Au nom de Tonty, Luigi eut un soubresaut et un grognement de haine.
Un peu plus tard, des nouvelles se firent jour jusqu’aux amis de Jolicœur, leur apportant la nouvelle que De la Salle et Tonty s’étaient embarqués à La Rochelle pour un lointain voyage.
Ces bandits avaient leur système de renseignements et d’espionnage afin de se garer des mauvais coups, des traquenards tendus par la police.
C’est ainsi, par cette voie, que Luigi et son compagnon eurent la nouvelle du départ des deux hommes auxquels ils avaient voué leur haine.

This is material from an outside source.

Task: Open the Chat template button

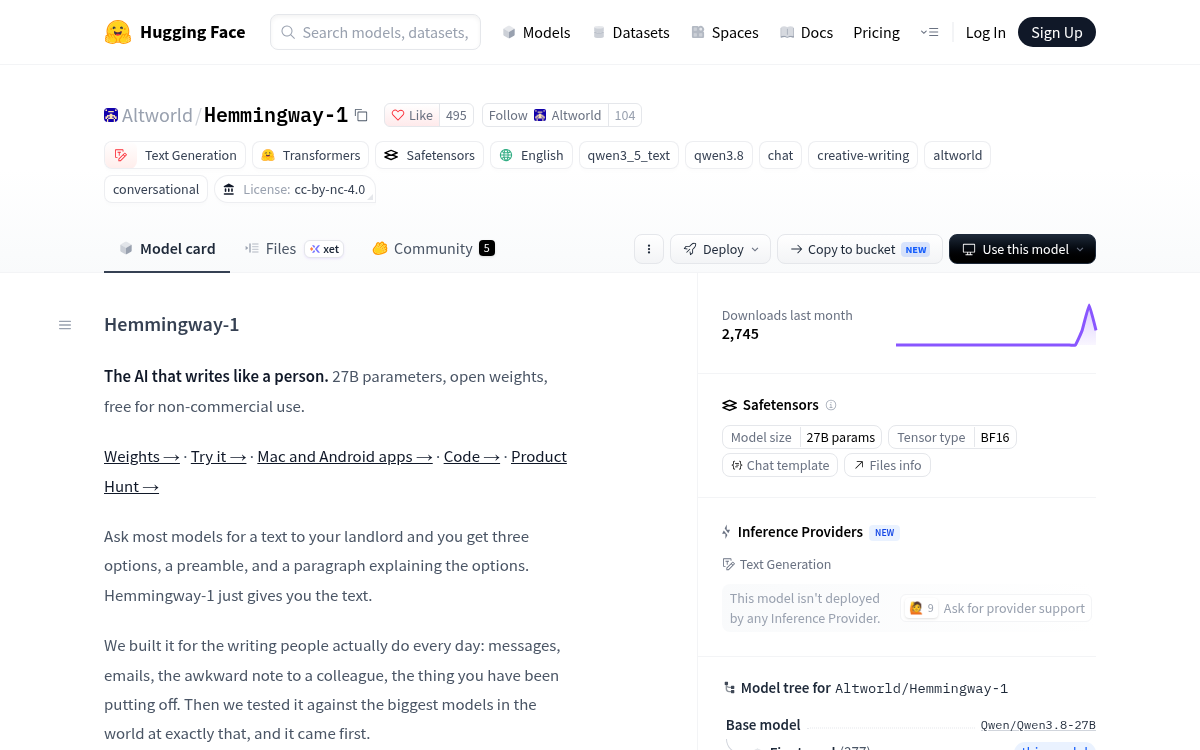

Jusqu’à ce que les deux amis fussent en mesure de sortir de leur retraite et de figurer de nouveau dans les expéditions criminelles de leurs consorts, ils s’entendirent et se concertèrent sur les moyens à prendre pour suivre à la Nouvelle-France ceux qu’ils haïssaient tant. Le plan ébauché et mûri par Jolicœur avait pour base, un coup heureux regarnissant suffisamment leur bourse pour couvrir les frais d’un voyage, en Angleterre, d’abord, puis jusqu’à Boston. Là, il prévoyait le concours des Anglais pour nuire aux entreprises de Cavelier de la Salle et du Chevalier de Tonty.
Tout se réalisa évidemment selon les désirs des deux misérables puisque en novembre de la même année Jolicœur et Luigi étaient à Boston et s’entendaient avec les Anglais pour causer tout le tort possible aux Français et gêner ou contrecarrer les œuvres de De la Salle.
Ils étaient en bonne voie de réussite si l’on en peut conclure par la décision des Iroquois, excités par eux, de détruire le « Griffon » et de massacrer les gens du poste de Niagara.